## Exercise aim
Repeat the records exactly as they appear, from the line containing "Click the Email envelope icon" through the line containing "I will 337,459.", with both of those lines included.
— start The input —
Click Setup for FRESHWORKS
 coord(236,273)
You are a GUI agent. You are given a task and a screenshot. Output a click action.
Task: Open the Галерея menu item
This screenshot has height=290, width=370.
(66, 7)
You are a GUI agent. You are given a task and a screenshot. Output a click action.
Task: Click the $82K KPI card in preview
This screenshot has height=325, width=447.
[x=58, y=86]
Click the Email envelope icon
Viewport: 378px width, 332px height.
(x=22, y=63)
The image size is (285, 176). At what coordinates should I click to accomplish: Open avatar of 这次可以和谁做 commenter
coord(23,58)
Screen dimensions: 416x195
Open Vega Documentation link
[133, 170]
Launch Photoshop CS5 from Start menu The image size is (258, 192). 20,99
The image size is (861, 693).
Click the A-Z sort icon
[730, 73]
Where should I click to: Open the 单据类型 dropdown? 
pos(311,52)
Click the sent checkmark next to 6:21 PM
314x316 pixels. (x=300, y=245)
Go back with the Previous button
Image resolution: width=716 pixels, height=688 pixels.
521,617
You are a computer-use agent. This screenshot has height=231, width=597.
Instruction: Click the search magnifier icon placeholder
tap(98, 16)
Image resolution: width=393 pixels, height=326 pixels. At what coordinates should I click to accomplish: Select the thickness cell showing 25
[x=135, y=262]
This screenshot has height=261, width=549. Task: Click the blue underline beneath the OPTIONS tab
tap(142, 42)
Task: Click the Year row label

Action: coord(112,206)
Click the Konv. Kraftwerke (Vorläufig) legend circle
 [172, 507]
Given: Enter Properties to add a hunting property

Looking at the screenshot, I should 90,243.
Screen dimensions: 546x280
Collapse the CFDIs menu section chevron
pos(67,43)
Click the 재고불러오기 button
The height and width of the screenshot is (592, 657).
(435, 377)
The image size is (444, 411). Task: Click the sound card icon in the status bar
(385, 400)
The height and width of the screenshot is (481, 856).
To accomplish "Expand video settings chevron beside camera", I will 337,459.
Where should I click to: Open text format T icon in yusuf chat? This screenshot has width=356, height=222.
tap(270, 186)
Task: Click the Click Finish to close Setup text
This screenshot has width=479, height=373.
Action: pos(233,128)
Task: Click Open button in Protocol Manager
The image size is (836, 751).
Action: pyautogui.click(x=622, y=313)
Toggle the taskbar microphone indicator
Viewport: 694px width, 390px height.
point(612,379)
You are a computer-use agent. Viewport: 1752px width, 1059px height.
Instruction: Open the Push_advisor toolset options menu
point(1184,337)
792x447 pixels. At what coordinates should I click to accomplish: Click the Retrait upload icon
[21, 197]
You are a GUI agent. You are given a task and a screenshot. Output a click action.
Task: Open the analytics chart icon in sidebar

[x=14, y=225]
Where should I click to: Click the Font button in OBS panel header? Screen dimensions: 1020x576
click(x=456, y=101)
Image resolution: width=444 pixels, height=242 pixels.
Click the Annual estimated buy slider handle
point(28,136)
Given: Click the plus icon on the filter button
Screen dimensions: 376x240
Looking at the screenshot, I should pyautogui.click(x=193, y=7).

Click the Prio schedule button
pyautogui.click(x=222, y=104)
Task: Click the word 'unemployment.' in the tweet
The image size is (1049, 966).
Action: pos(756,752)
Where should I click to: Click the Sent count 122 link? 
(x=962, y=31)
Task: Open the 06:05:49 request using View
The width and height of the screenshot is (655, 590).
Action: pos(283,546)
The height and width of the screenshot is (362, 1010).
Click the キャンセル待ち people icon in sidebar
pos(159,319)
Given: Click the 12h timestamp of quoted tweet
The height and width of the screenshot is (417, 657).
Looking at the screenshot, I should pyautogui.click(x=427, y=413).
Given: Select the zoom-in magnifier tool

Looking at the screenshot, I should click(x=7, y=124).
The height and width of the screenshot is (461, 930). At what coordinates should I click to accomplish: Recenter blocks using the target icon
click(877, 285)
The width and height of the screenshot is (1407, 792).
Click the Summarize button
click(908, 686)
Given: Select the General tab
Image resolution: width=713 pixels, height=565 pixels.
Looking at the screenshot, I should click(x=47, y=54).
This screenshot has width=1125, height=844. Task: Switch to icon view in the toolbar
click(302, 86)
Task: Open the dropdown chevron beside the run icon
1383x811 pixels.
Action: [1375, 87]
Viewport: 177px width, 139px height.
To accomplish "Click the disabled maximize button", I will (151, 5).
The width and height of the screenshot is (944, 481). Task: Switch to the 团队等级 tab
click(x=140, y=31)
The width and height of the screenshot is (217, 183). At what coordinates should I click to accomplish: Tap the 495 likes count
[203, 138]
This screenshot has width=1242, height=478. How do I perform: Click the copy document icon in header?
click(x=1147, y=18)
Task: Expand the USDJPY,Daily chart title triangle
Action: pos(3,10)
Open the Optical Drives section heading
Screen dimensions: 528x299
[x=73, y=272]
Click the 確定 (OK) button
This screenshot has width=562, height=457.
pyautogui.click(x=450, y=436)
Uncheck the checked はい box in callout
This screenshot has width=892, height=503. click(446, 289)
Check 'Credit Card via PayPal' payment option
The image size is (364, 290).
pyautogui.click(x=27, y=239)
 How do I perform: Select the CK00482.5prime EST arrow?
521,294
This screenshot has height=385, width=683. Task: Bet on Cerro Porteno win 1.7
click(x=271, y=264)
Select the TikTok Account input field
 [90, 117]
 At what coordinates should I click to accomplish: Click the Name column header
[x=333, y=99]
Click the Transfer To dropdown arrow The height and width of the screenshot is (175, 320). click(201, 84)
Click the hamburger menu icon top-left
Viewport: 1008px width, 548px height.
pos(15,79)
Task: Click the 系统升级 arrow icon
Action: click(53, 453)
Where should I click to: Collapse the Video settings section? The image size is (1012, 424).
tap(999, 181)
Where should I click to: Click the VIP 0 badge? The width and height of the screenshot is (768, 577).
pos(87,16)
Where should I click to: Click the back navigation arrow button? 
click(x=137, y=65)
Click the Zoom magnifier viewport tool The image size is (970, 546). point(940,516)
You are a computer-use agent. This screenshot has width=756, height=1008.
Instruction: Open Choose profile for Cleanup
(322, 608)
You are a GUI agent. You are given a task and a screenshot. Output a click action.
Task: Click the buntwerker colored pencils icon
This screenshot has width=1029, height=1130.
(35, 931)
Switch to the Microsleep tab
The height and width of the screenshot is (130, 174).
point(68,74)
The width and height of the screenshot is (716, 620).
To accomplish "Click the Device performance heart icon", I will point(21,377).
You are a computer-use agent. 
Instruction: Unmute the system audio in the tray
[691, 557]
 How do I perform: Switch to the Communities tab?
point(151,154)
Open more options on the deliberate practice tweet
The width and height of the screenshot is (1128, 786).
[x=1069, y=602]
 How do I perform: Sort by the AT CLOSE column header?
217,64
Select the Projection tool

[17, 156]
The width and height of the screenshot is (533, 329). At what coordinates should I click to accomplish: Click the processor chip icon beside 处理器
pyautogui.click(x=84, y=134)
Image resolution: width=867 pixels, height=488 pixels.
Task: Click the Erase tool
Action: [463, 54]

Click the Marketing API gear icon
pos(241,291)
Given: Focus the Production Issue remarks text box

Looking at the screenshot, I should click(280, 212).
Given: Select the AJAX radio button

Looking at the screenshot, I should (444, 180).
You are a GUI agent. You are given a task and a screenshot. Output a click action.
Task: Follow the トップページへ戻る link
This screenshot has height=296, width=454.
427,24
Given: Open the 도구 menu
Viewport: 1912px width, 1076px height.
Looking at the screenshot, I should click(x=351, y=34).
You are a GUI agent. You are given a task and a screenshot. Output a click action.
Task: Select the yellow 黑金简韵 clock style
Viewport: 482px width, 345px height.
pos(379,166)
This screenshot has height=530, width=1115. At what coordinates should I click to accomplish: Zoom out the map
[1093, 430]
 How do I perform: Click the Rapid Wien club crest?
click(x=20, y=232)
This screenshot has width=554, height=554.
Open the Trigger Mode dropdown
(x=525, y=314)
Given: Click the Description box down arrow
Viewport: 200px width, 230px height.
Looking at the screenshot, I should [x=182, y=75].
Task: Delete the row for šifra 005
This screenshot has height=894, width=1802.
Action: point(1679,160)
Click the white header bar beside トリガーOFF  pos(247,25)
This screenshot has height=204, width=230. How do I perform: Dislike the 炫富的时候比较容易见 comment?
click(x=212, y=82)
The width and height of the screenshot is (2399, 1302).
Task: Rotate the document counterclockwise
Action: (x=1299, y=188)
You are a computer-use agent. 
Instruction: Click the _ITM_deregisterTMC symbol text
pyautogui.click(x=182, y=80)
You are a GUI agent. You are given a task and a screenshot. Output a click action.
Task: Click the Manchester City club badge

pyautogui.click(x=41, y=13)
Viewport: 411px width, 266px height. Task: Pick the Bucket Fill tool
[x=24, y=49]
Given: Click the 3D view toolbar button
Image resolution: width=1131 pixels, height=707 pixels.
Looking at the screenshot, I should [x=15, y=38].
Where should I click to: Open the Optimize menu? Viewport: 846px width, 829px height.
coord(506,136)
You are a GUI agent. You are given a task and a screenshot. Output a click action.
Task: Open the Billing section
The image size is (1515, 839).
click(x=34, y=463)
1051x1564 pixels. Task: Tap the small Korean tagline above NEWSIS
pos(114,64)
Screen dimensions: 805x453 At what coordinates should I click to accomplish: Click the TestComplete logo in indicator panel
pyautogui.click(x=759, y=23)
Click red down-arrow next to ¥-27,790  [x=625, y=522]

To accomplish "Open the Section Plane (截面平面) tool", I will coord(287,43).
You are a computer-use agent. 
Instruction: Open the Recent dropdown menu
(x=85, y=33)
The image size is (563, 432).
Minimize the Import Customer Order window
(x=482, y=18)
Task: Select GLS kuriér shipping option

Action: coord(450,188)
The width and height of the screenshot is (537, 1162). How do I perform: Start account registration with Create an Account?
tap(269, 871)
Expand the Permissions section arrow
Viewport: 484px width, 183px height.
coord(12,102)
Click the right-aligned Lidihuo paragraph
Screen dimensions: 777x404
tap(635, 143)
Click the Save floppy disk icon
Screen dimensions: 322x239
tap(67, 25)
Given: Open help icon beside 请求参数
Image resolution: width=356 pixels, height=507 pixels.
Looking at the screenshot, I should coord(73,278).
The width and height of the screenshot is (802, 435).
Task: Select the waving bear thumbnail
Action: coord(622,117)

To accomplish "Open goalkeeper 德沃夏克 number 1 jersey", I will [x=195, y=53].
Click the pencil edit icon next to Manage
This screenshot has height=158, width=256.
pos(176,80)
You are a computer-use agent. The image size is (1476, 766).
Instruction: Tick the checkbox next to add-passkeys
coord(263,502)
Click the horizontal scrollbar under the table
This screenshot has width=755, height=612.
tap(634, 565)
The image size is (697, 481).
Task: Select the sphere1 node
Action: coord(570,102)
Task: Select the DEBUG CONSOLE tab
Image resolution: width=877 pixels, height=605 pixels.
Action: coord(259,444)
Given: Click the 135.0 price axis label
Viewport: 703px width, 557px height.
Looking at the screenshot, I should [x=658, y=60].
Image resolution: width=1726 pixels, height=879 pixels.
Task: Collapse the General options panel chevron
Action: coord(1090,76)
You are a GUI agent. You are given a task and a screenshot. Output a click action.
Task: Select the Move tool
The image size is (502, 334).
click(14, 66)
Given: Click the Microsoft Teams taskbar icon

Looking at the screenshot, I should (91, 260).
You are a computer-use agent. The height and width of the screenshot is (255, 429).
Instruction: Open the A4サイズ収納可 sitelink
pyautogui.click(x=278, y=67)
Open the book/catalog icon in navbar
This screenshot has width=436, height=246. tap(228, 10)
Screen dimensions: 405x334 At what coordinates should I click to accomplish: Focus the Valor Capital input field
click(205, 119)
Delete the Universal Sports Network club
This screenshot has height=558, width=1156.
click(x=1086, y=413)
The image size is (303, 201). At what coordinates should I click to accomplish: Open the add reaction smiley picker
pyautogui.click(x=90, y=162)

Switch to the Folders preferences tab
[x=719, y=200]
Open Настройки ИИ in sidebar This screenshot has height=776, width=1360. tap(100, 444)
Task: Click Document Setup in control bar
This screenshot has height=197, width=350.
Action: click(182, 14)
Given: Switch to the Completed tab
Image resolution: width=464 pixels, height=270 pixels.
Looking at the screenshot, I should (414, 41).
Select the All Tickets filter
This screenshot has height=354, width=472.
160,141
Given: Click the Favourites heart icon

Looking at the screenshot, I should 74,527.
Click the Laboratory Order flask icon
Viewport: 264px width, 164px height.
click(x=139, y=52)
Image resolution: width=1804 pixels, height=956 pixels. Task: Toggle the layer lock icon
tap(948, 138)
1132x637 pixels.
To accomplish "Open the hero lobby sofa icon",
— end The input —
## Final answer
Click the Email envelope icon
Viewport: 378px width, 332px height.
(x=22, y=63)
The image size is (285, 176). At what coordinates should I click to accomplish: Open avatar of 这次可以和谁做 commenter
coord(23,58)
Screen dimensions: 416x195
Open Vega Documentation link
[133, 170]
Launch Photoshop CS5 from Start menu The image size is (258, 192). 20,99
The image size is (861, 693).
Click the A-Z sort icon
[730, 73]
Where should I click to: Open the 单据类型 dropdown? 
pos(311,52)
Click the sent checkmark next to 6:21 PM
314x316 pixels. (x=300, y=245)
Go back with the Previous button
Image resolution: width=716 pixels, height=688 pixels.
521,617
You are a computer-use agent. This screenshot has height=231, width=597.
Instruction: Click the search magnifier icon placeholder
tap(98, 16)
Image resolution: width=393 pixels, height=326 pixels. At what coordinates should I click to accomplish: Select the thickness cell showing 25
[x=135, y=262]
This screenshot has height=261, width=549. Task: Click the blue underline beneath the OPTIONS tab
tap(142, 42)
Task: Click the Year row label

Action: coord(112,206)
Click the Konv. Kraftwerke (Vorläufig) legend circle
 [172, 507]
Given: Enter Properties to add a hunting property

Looking at the screenshot, I should 90,243.
Screen dimensions: 546x280
Collapse the CFDIs menu section chevron
pos(67,43)
Click the 재고불러오기 button
The height and width of the screenshot is (592, 657).
(435, 377)
The image size is (444, 411). Task: Click the sound card icon in the status bar
(385, 400)
The height and width of the screenshot is (481, 856).
To accomplish "Expand video settings chevron beside camera", I will 337,459.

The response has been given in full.